(Required task): Rename "Featurizer" to "Encoder" in the part of the listing that starts with the line containing "Click the tree icon above Terraza Chica" and goes through the line containing "Action: [x=69, y=357]". Give back only those lines, with nothing else in them changed.

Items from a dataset
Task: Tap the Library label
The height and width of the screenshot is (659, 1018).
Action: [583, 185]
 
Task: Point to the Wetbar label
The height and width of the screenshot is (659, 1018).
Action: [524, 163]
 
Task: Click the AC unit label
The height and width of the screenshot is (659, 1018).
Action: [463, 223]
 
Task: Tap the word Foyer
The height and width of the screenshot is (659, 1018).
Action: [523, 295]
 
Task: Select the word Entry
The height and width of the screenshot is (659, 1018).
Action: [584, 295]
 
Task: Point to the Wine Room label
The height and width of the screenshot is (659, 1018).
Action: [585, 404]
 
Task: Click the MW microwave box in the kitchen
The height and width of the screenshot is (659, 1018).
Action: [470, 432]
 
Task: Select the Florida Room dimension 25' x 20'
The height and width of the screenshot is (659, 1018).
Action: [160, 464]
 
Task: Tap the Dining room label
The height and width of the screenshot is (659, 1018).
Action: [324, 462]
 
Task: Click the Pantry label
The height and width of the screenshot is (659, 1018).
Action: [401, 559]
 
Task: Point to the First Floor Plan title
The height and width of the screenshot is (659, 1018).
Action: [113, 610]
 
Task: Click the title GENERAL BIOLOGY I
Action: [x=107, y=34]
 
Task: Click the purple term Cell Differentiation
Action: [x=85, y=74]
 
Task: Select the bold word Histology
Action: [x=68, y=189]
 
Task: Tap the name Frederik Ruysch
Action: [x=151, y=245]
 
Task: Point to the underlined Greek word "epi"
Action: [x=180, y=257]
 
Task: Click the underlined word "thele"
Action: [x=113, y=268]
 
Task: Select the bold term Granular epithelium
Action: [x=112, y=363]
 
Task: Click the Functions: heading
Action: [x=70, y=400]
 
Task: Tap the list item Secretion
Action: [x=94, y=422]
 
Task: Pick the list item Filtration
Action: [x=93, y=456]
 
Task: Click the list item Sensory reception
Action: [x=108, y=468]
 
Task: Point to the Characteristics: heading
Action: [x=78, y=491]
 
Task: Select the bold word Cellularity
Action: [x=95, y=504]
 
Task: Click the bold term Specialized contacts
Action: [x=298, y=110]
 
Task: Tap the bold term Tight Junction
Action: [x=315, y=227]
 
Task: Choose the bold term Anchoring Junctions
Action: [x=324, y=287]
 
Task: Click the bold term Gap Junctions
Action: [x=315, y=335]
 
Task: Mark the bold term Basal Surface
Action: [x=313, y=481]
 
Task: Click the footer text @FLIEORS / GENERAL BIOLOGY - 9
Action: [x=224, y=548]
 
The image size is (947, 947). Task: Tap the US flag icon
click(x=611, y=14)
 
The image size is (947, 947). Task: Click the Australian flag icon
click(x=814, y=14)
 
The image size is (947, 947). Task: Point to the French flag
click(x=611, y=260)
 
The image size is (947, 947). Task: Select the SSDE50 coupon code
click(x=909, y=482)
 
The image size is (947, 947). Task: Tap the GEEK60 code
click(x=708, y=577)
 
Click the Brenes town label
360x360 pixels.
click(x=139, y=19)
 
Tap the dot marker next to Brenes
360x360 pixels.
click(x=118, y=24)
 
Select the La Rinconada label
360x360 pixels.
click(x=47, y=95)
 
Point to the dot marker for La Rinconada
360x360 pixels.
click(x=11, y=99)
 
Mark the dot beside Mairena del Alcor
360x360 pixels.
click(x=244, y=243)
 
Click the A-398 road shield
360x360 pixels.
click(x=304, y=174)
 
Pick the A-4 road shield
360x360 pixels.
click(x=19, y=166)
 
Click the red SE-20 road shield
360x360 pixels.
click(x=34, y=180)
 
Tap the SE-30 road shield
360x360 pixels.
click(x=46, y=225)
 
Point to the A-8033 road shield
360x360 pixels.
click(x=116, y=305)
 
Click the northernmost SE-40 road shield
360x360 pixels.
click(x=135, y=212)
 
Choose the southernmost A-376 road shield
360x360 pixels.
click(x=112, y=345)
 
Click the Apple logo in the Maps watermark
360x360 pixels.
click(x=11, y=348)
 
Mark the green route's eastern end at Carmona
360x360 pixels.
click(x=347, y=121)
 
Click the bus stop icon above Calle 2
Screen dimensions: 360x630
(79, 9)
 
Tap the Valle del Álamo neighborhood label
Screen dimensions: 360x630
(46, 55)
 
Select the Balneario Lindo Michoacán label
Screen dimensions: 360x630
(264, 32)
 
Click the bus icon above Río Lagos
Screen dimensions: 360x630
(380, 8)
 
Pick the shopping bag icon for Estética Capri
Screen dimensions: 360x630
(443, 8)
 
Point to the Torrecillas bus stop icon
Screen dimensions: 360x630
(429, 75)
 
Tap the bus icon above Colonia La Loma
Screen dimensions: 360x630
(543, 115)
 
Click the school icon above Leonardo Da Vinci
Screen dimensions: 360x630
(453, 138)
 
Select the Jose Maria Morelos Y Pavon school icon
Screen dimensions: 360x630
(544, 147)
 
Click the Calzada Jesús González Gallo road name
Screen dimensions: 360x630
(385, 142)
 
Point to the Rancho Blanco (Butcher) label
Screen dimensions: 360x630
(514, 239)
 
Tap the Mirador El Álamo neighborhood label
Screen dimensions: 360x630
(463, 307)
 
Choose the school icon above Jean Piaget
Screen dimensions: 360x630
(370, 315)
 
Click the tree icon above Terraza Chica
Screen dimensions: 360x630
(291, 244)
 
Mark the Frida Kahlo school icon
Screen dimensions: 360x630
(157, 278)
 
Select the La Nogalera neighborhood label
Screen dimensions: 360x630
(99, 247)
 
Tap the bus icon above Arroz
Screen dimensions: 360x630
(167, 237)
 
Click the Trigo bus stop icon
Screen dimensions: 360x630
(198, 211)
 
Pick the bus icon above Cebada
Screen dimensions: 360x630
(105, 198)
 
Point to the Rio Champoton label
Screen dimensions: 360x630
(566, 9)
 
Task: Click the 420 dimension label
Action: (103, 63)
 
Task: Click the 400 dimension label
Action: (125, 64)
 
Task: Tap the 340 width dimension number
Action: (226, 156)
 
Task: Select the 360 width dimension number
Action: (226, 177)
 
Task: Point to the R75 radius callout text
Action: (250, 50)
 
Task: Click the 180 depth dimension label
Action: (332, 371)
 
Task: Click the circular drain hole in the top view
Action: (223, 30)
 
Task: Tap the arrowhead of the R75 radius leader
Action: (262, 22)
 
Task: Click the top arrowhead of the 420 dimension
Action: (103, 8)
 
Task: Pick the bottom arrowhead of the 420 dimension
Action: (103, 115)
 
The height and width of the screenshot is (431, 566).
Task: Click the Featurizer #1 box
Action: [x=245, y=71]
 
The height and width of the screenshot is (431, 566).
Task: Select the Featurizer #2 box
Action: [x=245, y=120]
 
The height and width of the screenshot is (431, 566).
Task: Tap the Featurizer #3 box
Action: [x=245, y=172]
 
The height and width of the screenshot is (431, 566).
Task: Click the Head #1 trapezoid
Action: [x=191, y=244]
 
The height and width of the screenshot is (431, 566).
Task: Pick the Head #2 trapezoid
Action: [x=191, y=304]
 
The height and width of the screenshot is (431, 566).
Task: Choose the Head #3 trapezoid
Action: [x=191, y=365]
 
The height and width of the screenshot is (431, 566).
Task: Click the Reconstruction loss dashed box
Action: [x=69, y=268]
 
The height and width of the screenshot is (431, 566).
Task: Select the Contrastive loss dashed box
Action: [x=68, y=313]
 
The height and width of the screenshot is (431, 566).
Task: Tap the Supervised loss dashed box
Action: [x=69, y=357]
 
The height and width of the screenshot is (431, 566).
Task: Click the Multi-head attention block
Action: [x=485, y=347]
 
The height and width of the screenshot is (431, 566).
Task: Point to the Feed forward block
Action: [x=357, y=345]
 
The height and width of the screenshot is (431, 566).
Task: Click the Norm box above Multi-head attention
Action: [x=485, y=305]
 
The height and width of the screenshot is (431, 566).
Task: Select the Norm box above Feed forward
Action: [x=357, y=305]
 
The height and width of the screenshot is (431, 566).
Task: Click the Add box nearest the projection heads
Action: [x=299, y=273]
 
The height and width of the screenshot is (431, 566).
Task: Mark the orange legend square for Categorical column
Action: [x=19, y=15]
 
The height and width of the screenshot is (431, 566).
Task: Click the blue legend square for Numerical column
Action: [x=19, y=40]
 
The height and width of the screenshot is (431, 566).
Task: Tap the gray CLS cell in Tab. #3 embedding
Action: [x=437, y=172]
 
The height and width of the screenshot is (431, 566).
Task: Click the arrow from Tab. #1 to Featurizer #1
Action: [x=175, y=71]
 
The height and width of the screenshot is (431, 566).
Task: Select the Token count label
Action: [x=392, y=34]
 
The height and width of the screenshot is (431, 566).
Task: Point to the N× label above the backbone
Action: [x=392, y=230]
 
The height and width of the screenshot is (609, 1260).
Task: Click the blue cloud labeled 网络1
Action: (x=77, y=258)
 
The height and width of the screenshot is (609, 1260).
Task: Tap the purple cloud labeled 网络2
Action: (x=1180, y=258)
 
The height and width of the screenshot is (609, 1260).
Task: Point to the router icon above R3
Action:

(Answer to the exercise):
Click the tree icon above Terraza Chica
Screen dimensions: 360x630
(291, 244)
 
Mark the Frida Kahlo school icon
Screen dimensions: 360x630
(157, 278)
 
Select the La Nogalera neighborhood label
Screen dimensions: 360x630
(99, 247)
 
Tap the bus icon above Arroz
Screen dimensions: 360x630
(167, 237)
 
Click the Trigo bus stop icon
Screen dimensions: 360x630
(198, 211)
 
Pick the bus icon above Cebada
Screen dimensions: 360x630
(105, 198)
 
Point to the Rio Champoton label
Screen dimensions: 360x630
(566, 9)
 
Task: Click the 420 dimension label
Action: (103, 63)
 
Task: Click the 400 dimension label
Action: (125, 64)
 
Task: Tap the 340 width dimension number
Action: (226, 156)
 
Task: Select the 360 width dimension number
Action: (226, 177)
 
Task: Point to the R75 radius callout text
Action: (250, 50)
 
Task: Click the 180 depth dimension label
Action: (332, 371)
 
Task: Click the circular drain hole in the top view
Action: (223, 30)
 
Task: Tap the arrowhead of the R75 radius leader
Action: (262, 22)
 
Task: Click the top arrowhead of the 420 dimension
Action: (103, 8)
 
Task: Pick the bottom arrowhead of the 420 dimension
Action: (103, 115)
 
The height and width of the screenshot is (431, 566).
Task: Click the Encoder #1 box
Action: [x=245, y=71]
 
The height and width of the screenshot is (431, 566).
Task: Select the Encoder #2 box
Action: [x=245, y=120]
 
The height and width of the screenshot is (431, 566).
Task: Tap the Encoder #3 box
Action: [x=245, y=172]
 
The height and width of the screenshot is (431, 566).
Task: Click the Head #1 trapezoid
Action: [x=191, y=244]
 
The height and width of the screenshot is (431, 566).
Task: Pick the Head #2 trapezoid
Action: [x=191, y=304]
 
The height and width of the screenshot is (431, 566).
Task: Choose the Head #3 trapezoid
Action: [x=191, y=365]
 
The height and width of the screenshot is (431, 566).
Task: Click the Reconstruction loss dashed box
Action: [x=69, y=268]
 
The height and width of the screenshot is (431, 566).
Task: Select the Contrastive loss dashed box
Action: [x=68, y=313]
 
The height and width of the screenshot is (431, 566).
Task: Tap the Supervised loss dashed box
Action: [x=69, y=357]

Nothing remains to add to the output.